Friday, 27 March 2020

Supply Chain Management with graphs: part 3/3 - some SCM analytics

I've been looking forward to writing this: this is the last of 3 blogposts that I have been planning to write for weeks about my experiments with a realistic Supply Chain Management Dataset. There's two posts before this one:
• In the first post I found and wrangled a dataset into my favourite graph database, Neo4j
• In the second post I got acquainted with the dataset in a bit more detail, and I was able to do some initial querying on it to figure out what patterns I might be able to expose.
In this this third and last post I would like to get a bit more analytical with the dataset, and do some more detail investigation in order to better understand some typical SCM questions. Note that I am far from a Supply Chain specialist - I barely understand the domain, and therefore I will probably be asking some silly questions initially. But bear with me - and let's explore and learn, right?

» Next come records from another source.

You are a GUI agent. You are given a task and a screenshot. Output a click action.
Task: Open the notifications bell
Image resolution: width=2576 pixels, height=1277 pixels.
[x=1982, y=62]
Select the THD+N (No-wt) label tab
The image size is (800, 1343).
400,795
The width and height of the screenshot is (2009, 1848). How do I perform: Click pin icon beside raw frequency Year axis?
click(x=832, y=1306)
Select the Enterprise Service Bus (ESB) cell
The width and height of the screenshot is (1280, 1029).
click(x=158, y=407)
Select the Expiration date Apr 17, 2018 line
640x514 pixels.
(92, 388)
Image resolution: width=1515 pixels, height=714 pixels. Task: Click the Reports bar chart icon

Path analysis in SupplyChains: cost and time of paths

One of the obvious things that you would want to analyse in any supply chain, are the costs and time spent on every path through the chain. More than likely, you would want to optimize the paths that are performing worse than others - so it starts with analysing these costs. Here's how we can do that in Neo4j:

//look at cost of paths
match (sc:SupplyChain {id:8})-[:STARTS_WITH]->(startstage:Stage)
with startstage,sc
match path = (startstage)-[:PRECEDES*]->(endstage:Stage)
where (endstage)-[:ENDS]->(sc)
with path, reduce(sum=0, x in nodes(path) | sum+x.stageTime) as totalTime,
reduce(sum=0, y in nodes(path) | sum+y.stageCost) as totalCost
order by totalTime asc
limit 10;

the key of course is in the
reduce(sum=0, x in nodes(path) | sum+x.stageTime)
and
reduce(sum=0, y in nodes(path) | sum+y.stageCost)
functions, which graph the stageTime and stageCost properties of every Stage in the SupplyChain, and sum them up. This allows us to compare these costs/times quite easily:

First we order the results by totalTime ascending:

and then we compare that to ordering the results by totalCost:

In each of these cases I would like to understand the differences and also look at the most expensive / longest taking paths as well. Let's just switch the sort order:

It would be interesting to do some more analysis on this, and figure out which paths have a low cost AND a low throughput time. This would not be very difficult to do - but I will leave that to others to explore and have fun with. Let's move on to some real Graph Analytics.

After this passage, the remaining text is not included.